== Written problem ==
Reproduce the listing below without any changes, from the line containing "Task: Click the Répondre icon in the ribbon" down to the line containing "Action: click(x=421, y=346)". Include both of those lines.

Data records
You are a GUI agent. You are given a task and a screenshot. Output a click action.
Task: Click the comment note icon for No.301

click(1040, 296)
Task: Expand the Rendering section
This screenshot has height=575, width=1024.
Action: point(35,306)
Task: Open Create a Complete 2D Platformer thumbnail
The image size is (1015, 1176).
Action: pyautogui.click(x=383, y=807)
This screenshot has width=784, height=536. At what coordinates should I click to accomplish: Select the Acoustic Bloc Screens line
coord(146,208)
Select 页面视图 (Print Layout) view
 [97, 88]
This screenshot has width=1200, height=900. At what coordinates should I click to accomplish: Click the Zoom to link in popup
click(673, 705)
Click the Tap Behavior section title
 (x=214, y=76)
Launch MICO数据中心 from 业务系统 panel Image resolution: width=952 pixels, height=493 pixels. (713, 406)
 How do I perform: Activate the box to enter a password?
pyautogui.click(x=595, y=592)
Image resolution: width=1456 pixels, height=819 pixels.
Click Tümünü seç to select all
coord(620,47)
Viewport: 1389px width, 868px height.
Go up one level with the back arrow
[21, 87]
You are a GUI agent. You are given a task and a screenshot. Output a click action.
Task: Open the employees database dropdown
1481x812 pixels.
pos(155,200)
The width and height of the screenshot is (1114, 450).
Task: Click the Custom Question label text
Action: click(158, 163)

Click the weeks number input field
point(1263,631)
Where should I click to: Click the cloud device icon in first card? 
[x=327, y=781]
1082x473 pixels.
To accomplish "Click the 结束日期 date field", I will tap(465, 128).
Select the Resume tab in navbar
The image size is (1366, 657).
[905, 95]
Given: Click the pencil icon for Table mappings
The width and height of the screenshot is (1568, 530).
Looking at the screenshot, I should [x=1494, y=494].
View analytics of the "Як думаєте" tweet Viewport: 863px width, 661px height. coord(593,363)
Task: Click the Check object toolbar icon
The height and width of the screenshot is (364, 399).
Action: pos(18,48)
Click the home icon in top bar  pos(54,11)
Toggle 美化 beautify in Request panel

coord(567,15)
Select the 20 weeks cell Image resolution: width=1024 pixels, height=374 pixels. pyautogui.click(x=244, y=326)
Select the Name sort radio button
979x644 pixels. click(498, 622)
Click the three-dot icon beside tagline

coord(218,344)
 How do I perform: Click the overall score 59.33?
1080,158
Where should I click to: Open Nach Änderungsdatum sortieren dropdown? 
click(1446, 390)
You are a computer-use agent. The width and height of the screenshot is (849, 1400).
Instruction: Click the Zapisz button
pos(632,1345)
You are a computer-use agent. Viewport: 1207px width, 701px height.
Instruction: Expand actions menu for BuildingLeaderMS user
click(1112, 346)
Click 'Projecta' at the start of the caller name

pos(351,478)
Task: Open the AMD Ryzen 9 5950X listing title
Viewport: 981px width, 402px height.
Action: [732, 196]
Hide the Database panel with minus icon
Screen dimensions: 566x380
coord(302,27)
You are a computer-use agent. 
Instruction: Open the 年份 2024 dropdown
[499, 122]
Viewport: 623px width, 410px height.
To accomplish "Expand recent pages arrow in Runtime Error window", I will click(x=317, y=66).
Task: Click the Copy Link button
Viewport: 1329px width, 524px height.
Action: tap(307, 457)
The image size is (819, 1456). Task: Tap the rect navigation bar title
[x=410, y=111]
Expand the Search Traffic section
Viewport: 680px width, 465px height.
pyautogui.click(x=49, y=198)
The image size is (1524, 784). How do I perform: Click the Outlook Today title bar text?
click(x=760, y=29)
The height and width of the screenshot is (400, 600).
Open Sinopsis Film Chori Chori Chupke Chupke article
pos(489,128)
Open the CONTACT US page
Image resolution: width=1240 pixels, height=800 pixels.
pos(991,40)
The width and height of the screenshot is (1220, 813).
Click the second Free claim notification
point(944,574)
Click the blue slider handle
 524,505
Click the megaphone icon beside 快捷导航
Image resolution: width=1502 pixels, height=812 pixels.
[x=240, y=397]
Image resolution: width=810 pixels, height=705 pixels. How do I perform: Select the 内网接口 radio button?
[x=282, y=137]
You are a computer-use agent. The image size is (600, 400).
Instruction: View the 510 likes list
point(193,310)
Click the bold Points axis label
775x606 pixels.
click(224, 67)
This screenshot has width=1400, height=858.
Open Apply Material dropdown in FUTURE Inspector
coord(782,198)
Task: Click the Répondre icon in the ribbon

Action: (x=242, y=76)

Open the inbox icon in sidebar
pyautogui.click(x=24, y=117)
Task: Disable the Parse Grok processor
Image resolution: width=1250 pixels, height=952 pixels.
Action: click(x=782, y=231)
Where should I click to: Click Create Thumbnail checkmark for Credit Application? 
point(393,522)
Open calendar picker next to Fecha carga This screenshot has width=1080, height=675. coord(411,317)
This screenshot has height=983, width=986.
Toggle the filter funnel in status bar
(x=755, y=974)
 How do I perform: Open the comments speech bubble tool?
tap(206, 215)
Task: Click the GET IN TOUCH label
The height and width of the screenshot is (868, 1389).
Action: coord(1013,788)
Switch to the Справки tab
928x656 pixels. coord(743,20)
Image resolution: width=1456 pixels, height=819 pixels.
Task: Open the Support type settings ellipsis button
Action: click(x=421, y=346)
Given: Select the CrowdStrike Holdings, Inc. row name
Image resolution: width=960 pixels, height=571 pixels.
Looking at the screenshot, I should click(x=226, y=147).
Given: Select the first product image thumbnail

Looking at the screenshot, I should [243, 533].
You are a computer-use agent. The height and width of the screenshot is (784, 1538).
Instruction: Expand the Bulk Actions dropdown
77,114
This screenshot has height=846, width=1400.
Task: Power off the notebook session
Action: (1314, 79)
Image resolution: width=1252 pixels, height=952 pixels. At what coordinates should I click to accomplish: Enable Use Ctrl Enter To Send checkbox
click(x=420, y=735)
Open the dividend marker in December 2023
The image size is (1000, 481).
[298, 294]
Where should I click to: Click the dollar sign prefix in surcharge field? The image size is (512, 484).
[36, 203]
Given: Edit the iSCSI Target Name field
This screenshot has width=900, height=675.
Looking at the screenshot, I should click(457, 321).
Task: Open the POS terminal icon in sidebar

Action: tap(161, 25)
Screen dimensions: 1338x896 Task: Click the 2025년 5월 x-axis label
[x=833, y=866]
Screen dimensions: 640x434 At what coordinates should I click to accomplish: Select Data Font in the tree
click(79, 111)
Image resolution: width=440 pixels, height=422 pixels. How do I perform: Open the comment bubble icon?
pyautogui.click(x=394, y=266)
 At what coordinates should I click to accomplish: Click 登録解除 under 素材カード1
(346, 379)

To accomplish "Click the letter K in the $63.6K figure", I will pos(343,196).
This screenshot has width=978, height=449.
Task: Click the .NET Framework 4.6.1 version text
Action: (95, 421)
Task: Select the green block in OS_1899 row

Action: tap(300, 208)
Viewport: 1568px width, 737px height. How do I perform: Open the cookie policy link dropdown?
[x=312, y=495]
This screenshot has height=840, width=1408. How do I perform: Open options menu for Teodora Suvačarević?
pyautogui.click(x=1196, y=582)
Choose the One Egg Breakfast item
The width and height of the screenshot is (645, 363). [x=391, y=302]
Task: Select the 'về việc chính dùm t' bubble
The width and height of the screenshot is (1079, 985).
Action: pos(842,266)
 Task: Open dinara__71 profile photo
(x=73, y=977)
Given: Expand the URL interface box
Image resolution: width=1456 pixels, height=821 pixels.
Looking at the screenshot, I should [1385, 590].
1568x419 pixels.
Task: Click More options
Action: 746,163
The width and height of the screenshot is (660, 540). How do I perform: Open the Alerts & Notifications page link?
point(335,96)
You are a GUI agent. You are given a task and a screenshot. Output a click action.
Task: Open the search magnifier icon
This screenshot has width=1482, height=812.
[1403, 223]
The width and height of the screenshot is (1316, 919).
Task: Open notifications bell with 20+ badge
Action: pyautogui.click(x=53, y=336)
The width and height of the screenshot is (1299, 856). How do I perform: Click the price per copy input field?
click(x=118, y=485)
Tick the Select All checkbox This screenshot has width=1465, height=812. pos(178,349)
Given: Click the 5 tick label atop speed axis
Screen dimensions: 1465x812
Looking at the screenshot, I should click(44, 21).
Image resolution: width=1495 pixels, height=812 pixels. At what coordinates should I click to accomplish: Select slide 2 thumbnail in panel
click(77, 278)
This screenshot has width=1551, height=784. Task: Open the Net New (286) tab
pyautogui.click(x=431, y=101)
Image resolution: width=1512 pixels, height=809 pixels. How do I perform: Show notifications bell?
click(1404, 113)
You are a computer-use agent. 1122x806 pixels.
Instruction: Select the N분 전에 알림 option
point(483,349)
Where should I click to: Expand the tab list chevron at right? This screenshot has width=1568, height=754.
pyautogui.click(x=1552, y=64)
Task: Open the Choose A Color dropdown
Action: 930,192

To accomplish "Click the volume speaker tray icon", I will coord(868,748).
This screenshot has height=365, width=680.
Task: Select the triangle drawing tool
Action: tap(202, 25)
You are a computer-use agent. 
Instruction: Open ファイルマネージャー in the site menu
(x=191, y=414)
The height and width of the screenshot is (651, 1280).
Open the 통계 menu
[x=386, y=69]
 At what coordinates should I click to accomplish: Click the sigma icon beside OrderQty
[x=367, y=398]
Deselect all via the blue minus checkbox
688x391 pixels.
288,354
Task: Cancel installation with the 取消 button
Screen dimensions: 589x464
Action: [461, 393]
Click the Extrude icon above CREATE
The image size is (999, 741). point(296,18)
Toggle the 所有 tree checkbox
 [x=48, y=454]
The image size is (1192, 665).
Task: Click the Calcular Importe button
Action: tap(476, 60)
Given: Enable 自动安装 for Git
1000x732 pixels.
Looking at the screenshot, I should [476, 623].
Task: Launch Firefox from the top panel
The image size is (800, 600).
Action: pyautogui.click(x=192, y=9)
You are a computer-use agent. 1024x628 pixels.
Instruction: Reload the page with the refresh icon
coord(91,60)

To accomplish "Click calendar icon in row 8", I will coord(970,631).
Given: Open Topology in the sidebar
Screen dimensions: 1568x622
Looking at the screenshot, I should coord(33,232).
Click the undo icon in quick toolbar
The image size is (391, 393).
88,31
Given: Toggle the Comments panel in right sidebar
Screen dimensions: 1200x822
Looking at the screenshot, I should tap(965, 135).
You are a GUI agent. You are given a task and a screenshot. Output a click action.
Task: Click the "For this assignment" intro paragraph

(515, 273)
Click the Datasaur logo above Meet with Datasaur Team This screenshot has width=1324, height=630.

== Output ==
Task: Click the Répondre icon in the ribbon

Action: (x=242, y=76)

Open the inbox icon in sidebar
pyautogui.click(x=24, y=117)
Task: Disable the Parse Grok processor
Image resolution: width=1250 pixels, height=952 pixels.
Action: click(x=782, y=231)
Where should I click to: Click Create Thumbnail checkmark for Credit Application? 
point(393,522)
Open calendar picker next to Fecha carga This screenshot has width=1080, height=675. coord(411,317)
This screenshot has height=983, width=986.
Toggle the filter funnel in status bar
(x=755, y=974)
 How do I perform: Open the comments speech bubble tool?
tap(206, 215)
Task: Click the GET IN TOUCH label
The height and width of the screenshot is (868, 1389).
Action: coord(1013,788)
Switch to the Справки tab
928x656 pixels. coord(743,20)
Image resolution: width=1456 pixels, height=819 pixels.
Task: Open the Support type settings ellipsis button
Action: click(x=421, y=346)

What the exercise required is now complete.